A esta altura do campeonato a discussão sobre se houve “golpe” ou não ficou para as calendas. A eleição municipal do último domingo revelou a baixa adesão da população ao discurso construído pelo petismo, o grande derrotado no pleito. Se isso encerra um capítulo da novela, não se pode daí concluir que o governo atual esteja consolidado e legitimado, pois tampouco o presidente ou seu partido colecionaram vitórias, ao contrário, amargaram derrotas muito duras ao menos nos dois maiores colégios eleitorais do país. O caminho da legitimação popular será árduo e provavelmente só se encerrará com o novo pleito presidencial em 2018, o que aconselharia aos governantes atuais cautela e responsabilidade.

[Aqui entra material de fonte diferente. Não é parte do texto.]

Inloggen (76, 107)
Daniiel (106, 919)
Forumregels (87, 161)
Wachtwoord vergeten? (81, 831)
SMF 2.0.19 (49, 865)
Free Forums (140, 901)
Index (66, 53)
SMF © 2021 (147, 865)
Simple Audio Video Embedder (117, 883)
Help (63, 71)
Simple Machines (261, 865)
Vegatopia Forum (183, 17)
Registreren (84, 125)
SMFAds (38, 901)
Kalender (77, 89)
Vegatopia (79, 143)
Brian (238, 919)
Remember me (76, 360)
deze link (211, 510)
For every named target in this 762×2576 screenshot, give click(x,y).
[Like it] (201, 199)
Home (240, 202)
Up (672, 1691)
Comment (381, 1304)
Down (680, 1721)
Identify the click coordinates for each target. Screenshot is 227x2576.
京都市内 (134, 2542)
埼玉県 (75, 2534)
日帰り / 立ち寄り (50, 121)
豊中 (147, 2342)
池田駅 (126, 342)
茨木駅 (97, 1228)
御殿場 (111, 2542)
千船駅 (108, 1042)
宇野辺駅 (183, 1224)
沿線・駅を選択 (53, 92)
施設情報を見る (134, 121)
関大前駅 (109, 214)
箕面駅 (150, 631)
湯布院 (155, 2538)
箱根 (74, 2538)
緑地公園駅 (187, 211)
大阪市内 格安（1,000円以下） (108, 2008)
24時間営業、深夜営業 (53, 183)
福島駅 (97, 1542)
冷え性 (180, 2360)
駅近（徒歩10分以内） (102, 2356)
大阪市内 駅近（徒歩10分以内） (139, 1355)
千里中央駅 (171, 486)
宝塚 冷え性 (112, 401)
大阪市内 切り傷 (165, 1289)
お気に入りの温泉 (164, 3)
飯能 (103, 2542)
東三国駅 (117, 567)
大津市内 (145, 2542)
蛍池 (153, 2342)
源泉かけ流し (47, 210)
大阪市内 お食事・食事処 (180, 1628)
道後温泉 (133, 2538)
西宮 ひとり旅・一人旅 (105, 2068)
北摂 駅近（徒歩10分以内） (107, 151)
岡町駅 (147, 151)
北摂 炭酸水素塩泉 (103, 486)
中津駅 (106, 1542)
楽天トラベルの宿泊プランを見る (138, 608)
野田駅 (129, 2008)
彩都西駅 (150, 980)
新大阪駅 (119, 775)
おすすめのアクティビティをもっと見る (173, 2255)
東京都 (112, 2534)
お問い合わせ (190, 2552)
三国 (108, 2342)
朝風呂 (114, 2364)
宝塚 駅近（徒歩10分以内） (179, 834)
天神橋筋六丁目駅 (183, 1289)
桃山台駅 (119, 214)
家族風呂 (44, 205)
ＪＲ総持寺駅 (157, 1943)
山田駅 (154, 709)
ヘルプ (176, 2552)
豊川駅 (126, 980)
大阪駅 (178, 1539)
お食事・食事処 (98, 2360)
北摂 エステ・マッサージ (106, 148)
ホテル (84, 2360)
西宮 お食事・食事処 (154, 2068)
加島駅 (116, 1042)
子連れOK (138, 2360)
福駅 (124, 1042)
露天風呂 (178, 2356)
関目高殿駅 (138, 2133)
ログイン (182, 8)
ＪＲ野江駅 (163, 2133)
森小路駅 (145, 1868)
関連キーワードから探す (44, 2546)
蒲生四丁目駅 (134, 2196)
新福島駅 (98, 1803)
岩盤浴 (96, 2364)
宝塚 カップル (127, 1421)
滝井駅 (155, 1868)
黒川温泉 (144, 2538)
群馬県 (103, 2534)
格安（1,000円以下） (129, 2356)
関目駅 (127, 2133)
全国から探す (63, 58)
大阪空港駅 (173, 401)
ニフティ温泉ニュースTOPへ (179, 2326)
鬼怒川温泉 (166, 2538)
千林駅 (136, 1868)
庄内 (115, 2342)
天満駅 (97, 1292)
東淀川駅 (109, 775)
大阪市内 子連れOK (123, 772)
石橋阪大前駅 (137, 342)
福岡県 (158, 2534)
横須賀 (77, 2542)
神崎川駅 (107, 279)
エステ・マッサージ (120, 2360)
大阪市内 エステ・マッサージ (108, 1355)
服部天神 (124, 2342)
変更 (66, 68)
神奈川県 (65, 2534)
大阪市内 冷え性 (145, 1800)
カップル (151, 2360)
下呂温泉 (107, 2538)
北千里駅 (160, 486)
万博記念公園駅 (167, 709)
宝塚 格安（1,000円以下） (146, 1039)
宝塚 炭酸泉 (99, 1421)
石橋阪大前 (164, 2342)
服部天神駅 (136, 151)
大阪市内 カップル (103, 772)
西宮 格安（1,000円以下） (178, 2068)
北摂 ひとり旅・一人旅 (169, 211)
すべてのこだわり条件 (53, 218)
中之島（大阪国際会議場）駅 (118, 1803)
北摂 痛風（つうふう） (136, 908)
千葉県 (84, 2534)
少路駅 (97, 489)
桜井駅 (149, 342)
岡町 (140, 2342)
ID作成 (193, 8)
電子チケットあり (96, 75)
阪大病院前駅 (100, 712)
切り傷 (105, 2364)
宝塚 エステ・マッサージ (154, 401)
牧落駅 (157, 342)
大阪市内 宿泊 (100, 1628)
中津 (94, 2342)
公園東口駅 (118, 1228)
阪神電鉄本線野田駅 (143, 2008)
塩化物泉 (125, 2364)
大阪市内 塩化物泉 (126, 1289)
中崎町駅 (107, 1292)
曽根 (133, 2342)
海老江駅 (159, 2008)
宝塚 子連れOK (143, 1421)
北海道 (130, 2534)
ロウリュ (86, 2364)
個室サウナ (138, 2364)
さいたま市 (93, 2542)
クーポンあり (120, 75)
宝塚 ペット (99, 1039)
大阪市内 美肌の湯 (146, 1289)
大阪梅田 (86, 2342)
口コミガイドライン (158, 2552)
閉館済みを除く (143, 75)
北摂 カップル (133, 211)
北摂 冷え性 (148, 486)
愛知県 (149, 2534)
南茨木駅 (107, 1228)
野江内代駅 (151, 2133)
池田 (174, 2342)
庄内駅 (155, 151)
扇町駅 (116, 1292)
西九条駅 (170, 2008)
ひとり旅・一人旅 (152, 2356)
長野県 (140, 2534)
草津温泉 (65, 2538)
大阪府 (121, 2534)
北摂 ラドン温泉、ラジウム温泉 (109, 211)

Mais árduo ainda parece ser o caminho dos partidos de esquerda no país. Afora circunstâncias locais auspiciosas, onde lideranças respeitadas e inteligentes conseguiram conduzir boas campanhas políticas, a desorientação grassa. Isto porque durante toda a longa crise que abateu o país e levou ao encerramento abrupto do malogrado governo Dilma a crítica foi obstruída, tratada como inconveniente ou traiçoeira. Houve até quem dissesse publicamente que já não tinha paciência para ouvir críticas e que importava apenas a defesa do governo moribundo. Como bem sabem os historiadores do Iluminismo, crítica e crise são conceitos gêmeos. Sua obstrução tem favorecido uma compreensão torta dos acontecimentos e das responsabilidades, que impede a renovação dos projetos políticos. Quando da revelação dos mal-feitos no governo petista, a imensa rede de tráfico de influências, fraudes em licitações públicas e caixa 2 em campanhas eleitorais, a reação do partido foi simplesmente culpar os outros, reação típica de quem sabe não poder contar com a aprovação do público para as escolhas e as atitudes tomadas no passado. A isso se soma um discurso que espalha o medo do que poderia acontecer em caso de derrota do partido, velho instrumento de controle para prevenir alternativas. Nesse modelo, só cabe a crítica aos “adversários”, vistos aqui já quase como “inimigos”, na eterna reprodução da lógica binária e maniqueísta que vinha protegendo a polarização política da emergência de novos atores, isto é, garantindo a intocada hegemonia petista no campo da “esquerda”. Apenas nessa lógica a crítica pode ser concebida como a serviço do inimigo e devidamente rechaçada sem que se discuta o mérito dos argumentos.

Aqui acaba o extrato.